Menurut anggota Forum Kewaspadaan Dini Masyarakat (FKDM) DKI ini, berbagai masukan sangat penting diharapkan dari DPRD DKI terhadap revisi UU No. 29 tahun 2007 tentang Ibu Kota Jakarta. Antara lain terkait dengan status DKI ke depan, apakah menjadi daerah khusus atau daerah istimewa, atau seperti Papua dan Papua Barat yang diatur dengan UU No. 21 Tahun 2001 tentang Otonomi Khusus Bagi Provinsi Papua. Atau Daerah Istimewa Nanggroe Aceh Darussalam yang diatur dalam UU No. 11 Tahun 2006 tentang Pemerintahan Aceh dengan dilengkapi Peraturan Daerah Aceh yang diistilahkan dengan Qanun?
Isu lain terkait dengan desain pembangunan Jakarta ke depan yang diinginkan oleh sejumlah kalangan menjadi Pusat Ekonomi dan Bisnis Berskala Global. Sangat ditunggu-tunggu masukan pemikiran dari DPRD DKI. Demikjan juga sistem atau format otonomi daerah DKI ke depan, apakah tetap berada di tingkat privinsi ataupun perlu dimekarkan hingga ke tingkat walikota dan kabupaten.
Masyarakat Jakarta juga menunggu ketegasan usulan dan sikap DPRD DKI terkait Pilkada DKI 2024: Apakah Pilkada DKI cukup hanya di tingkat provinsi atau perlu ada Pilkada di tingkat Kabupaten/Kota, serta mekanisme penentuan pemenangnya: apakah melalui sistem suara terbanyak seperti di daerah-daerah lainnya. Atau tetap dilakukan Pilkada putaran kedua jika di putaran pertama tidak ada yang memperoleh suara 50+1, seperti diatur dalam UU No. 29 tahun 2007 tentang Ibu Kota Jakarta? Bagaimana pula dengan aset-aset strategis di Jakarta yang saat ini dikelola oleh Pemerintah Pusat (Sesneg)? dan berbagai isu lainnya.
Menurutnya, revisi UU No. 29 tahun 2007 tentang Ibu Kota Jakarta merupakan momentum emas untuk melakukan perubahan dan penyempurnaan UU dan berbagai peraturan ikutan lainnya. “Jangan disia-siakan nanti akan menyesal kemudian,” pintanya. Sebab, lanjutnya yang paling tahu tentang model ataudesain pembangunan Jakarta kini dan ke depan adalah masyarakat Jakarta yang antara lain diwakili oleh anggota DPRD DKI Jakarta. Bukan oleh orang atau pihak luar Jakarta.
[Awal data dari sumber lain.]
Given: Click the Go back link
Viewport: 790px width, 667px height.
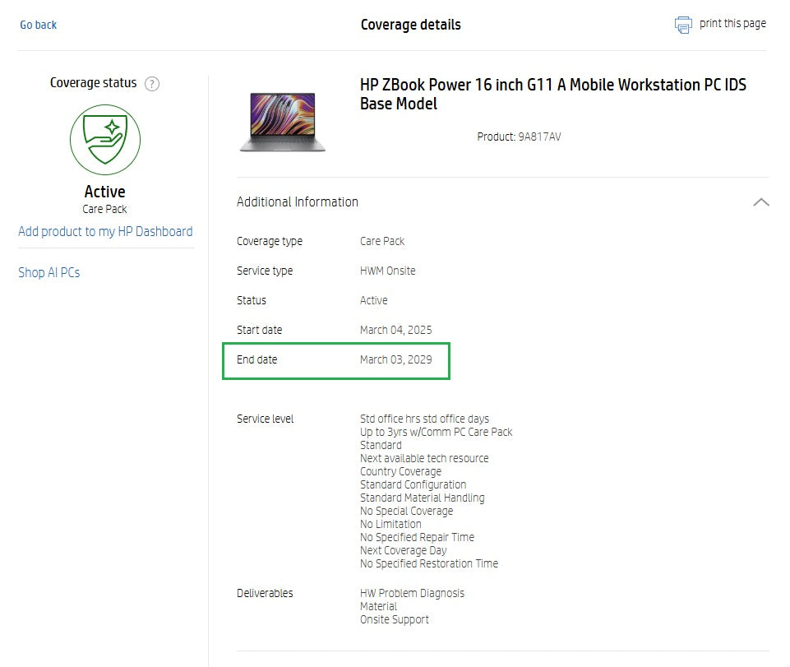Looking at the screenshot, I should coord(38,25).
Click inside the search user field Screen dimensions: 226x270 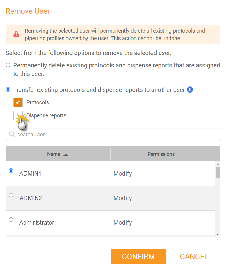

Mantan anggota KPU dan Bawaslu di DKI ini mengaku tidak terlalu mengetahui dengan persis alasan DPRD DKI cenderung pasif dengan kepindahan Ibu Kota Jakarta ke Kaltim yang berdampak terhadap revisi UU No. 29 tahun 2007 tentang Ibu Kota Jakarta. Mungkin saja karena DPRD DKI menganggap, banyak isu atau agenda lain yang lebih penting diprioritaskan. Tetapi bisa juga karena masih terjadinya pro kontra terkait dengan pemindahan Ibu Kota Jakarta ke Kaltim. Atau dirinya yang tidak tahu bilamana DPRD DKI sudah menyiapkan usulan komprehensif mengenai hal ini.